**PROBLEM STATEMENT:** For this exercise, the lines from the one with "You are a GUI" through the final line of the data below are to be transcribed exactly, and pictures are to be skipped.

[Stored records]

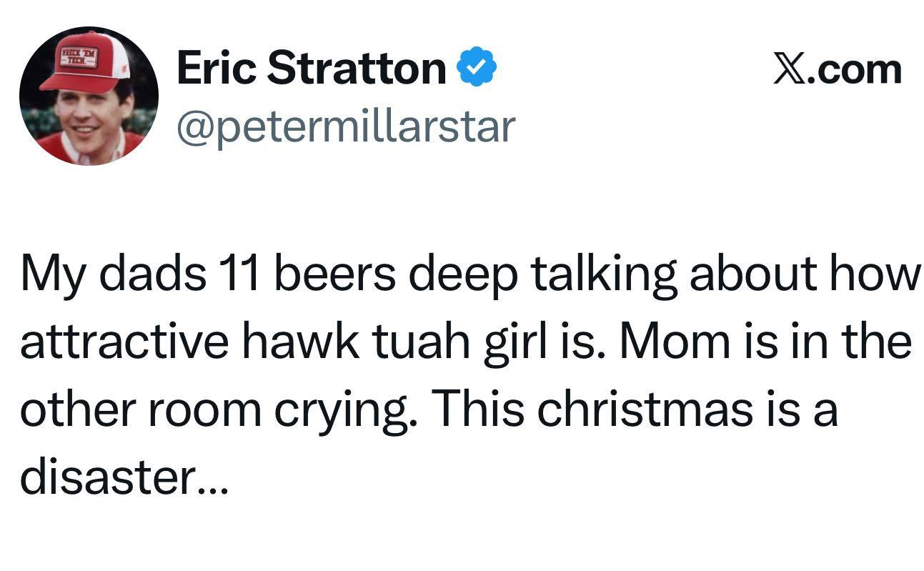Open Eric Stratton's round profile picture
The height and width of the screenshot is (571, 924).
(x=89, y=96)
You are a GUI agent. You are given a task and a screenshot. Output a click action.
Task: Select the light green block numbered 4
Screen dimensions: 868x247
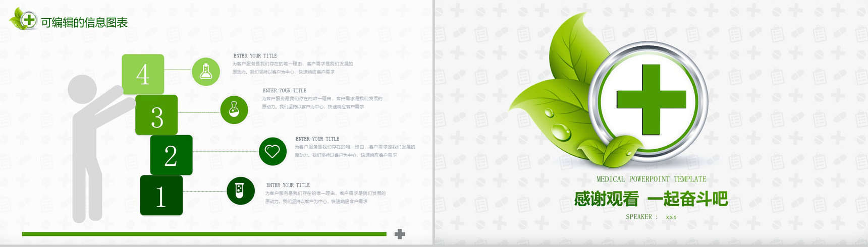tap(143, 74)
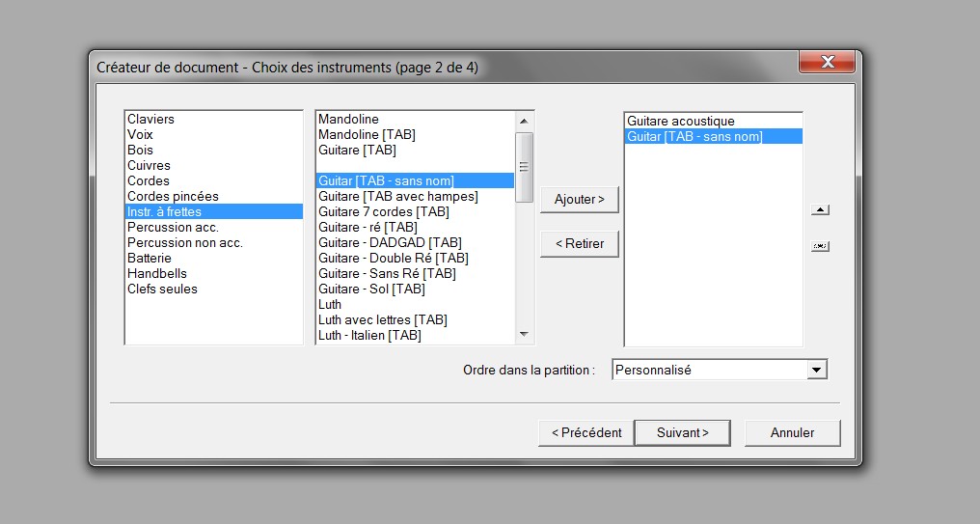Viewport: 980px width, 524px height.
Task: Select Guitare acoustique in chosen list
Action: [680, 122]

**YOUR RESPONSE:**
You are a GUI agent. You are given a task and a screenshot. Output a click action.
Task: Select the light green block numbered 4
Screen dimensions: 868x247
tap(143, 74)
Viewport: 980px width, 524px height.
Task: Select Guitare acoustique in chosen list
Action: [680, 122]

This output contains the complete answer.